Both Google and Facebook revealed on Monday that they would cut revenue streams to fake news sites using their advertising network. Reuters reports that Google is currently working on this policy while Facebook explicitly updated its advertising policies to exclude fake news sites from its program.
This almost comes as a surprise, as Facebook CEO and founder Mark Zuckerberg has spent the last few days insisting that the social media giant had no influence on the results of the election.
The steps taken by Facebook have no impact on the stories shared by users in their news feeds, and only impact which outlets can participate in the company’s advertising program, the Facebook Audience Network.
Google on the other hand was criticized in the past few days when the top story regarding the final voter count claimed that Republican candidate Donald Trump had won the popular vote, whereas Democratic Candidate Hillary Clinton won the popular vote by a margin of almost two percent. Google’s advertising revenue platform,
AdSense, allows customers to place text ads on millions of websites. A report in BuzzFeed last month reportedly showed that small Macedonian publishers are creating fake news websites — which Reuters claims largely discredit Hillary Clinton — which were widely shared on Facebook.
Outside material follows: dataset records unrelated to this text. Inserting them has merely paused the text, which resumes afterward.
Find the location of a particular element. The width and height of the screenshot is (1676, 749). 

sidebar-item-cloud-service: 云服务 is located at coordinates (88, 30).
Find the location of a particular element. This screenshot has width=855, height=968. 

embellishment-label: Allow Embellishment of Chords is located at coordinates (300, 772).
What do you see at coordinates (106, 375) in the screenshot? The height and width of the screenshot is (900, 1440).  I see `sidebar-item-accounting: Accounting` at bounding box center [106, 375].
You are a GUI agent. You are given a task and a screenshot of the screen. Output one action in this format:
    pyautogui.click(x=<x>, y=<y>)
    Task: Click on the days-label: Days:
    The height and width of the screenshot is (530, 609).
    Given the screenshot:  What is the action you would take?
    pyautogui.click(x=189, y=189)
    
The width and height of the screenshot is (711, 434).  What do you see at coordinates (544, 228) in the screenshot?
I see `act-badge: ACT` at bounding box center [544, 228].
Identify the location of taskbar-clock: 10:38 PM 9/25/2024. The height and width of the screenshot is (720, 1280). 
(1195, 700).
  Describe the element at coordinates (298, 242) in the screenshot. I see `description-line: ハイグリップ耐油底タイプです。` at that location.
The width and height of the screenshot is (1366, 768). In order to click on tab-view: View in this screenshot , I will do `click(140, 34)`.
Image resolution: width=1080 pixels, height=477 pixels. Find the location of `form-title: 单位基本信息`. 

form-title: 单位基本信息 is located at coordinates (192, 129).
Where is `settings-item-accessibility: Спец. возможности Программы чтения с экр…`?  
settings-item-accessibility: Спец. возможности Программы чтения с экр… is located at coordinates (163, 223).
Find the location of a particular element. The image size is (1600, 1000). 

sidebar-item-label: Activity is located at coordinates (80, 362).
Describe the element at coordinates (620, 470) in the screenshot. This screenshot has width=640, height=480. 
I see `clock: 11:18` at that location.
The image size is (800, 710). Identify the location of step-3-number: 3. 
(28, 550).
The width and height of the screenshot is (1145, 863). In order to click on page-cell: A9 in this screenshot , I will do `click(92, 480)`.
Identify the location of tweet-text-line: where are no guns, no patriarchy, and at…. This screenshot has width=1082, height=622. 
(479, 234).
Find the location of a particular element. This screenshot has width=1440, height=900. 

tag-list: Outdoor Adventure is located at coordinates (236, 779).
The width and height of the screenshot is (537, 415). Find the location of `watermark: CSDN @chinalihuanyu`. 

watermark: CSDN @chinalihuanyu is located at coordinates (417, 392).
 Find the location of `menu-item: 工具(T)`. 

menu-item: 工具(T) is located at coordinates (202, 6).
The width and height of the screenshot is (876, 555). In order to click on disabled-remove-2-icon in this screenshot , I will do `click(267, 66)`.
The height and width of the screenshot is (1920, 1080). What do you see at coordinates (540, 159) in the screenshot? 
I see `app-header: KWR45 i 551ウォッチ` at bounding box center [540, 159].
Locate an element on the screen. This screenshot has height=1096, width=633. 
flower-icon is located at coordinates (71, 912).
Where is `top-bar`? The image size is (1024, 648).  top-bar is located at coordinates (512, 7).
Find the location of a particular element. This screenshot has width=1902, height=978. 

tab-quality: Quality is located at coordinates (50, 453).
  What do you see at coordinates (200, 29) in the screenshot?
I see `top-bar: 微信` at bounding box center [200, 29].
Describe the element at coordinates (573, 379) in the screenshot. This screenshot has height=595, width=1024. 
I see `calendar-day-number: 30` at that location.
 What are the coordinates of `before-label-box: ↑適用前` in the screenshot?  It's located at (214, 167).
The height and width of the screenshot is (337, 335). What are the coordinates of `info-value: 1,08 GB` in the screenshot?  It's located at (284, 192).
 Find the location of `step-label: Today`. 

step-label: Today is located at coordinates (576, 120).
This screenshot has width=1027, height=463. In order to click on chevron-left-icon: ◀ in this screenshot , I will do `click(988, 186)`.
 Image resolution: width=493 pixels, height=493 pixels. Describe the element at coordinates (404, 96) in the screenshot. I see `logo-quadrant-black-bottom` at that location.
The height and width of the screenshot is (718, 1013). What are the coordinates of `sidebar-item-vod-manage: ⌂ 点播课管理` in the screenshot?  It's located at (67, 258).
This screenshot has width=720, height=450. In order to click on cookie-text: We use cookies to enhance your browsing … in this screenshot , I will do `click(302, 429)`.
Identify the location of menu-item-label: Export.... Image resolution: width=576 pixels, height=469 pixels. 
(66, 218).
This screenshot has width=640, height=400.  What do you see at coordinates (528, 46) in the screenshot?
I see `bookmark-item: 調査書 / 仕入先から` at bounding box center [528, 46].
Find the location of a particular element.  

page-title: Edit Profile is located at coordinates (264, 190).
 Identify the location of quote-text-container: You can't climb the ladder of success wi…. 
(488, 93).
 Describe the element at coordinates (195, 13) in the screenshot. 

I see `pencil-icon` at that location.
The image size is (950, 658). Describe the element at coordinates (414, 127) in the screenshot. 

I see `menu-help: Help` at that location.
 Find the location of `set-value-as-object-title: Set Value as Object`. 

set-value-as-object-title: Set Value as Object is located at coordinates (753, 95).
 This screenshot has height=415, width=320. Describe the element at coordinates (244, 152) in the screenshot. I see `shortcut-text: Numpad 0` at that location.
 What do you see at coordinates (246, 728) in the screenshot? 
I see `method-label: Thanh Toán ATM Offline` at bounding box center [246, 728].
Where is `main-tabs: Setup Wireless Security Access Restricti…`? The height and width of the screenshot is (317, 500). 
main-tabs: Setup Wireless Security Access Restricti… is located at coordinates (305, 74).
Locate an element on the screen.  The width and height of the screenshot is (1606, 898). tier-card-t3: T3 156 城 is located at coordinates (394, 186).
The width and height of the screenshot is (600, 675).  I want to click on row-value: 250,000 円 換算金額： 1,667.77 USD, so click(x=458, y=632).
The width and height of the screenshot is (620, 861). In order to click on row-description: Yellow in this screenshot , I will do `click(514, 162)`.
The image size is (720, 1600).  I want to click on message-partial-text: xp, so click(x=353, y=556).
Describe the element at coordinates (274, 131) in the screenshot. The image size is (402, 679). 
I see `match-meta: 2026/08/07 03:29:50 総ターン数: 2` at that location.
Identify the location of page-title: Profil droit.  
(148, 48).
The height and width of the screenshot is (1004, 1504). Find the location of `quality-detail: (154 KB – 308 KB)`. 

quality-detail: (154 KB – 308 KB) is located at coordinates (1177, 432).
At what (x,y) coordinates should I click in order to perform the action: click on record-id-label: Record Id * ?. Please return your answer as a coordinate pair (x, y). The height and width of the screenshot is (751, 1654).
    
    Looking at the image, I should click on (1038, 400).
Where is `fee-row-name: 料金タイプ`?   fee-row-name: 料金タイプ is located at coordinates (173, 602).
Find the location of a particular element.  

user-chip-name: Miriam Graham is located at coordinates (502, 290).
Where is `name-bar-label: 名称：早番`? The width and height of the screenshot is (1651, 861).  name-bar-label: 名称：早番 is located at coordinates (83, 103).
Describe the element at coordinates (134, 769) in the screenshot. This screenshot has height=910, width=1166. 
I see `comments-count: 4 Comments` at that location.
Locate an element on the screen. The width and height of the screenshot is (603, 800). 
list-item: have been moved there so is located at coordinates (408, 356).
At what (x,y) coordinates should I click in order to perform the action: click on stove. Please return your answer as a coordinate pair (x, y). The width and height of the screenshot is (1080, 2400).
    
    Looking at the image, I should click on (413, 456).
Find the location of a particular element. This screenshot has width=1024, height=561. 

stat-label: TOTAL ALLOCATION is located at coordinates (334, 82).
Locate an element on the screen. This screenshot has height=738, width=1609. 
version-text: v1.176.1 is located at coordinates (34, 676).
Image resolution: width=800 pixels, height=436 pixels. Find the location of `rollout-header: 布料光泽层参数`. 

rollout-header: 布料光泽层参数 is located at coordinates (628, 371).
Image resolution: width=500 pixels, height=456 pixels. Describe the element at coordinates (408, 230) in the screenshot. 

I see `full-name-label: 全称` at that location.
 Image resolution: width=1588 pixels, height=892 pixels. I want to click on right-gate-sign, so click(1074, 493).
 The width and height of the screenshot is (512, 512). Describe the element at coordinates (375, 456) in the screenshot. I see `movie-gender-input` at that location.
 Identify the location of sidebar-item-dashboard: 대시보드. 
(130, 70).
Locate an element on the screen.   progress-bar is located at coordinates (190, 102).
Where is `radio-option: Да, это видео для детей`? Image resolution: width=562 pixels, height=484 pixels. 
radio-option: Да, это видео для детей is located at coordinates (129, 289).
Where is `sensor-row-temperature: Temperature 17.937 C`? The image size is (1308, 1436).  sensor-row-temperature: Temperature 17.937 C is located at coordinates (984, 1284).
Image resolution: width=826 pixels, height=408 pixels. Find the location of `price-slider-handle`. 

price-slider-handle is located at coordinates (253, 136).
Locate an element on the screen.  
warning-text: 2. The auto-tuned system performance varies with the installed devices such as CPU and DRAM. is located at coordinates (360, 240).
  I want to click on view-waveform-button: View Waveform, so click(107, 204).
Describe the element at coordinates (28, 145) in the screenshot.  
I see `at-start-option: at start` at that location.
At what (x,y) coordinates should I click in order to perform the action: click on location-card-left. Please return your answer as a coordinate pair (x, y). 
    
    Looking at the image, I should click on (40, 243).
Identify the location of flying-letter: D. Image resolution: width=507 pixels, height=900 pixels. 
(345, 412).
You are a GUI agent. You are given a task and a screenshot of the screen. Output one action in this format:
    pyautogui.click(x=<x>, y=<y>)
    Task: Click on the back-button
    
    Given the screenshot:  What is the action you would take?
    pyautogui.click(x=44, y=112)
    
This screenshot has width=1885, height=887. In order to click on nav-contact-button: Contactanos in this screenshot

Google reportedly uses a combination of humans and artificial intelligence to review applications from websites vying to participate in AdSense.
Since then, several stories about Facebook and Google’s content responsibilities have been published.
Some of these include the rumour that Facebook failed to release a tool that identifies fake news and hoaxes as well as the report that Facebook employees are forming a “secret task force” to address the issue of false news.
This isn’t the first time Facebook’s news feed has been put under the microscope. This past summer, reports surfaced of Facebook’s newsfeed suppressing news from conservative outlets, while promoting left leaning outlets.
As social media becomes the primary way its users consume news, its responsibility to consumers is continually called into question.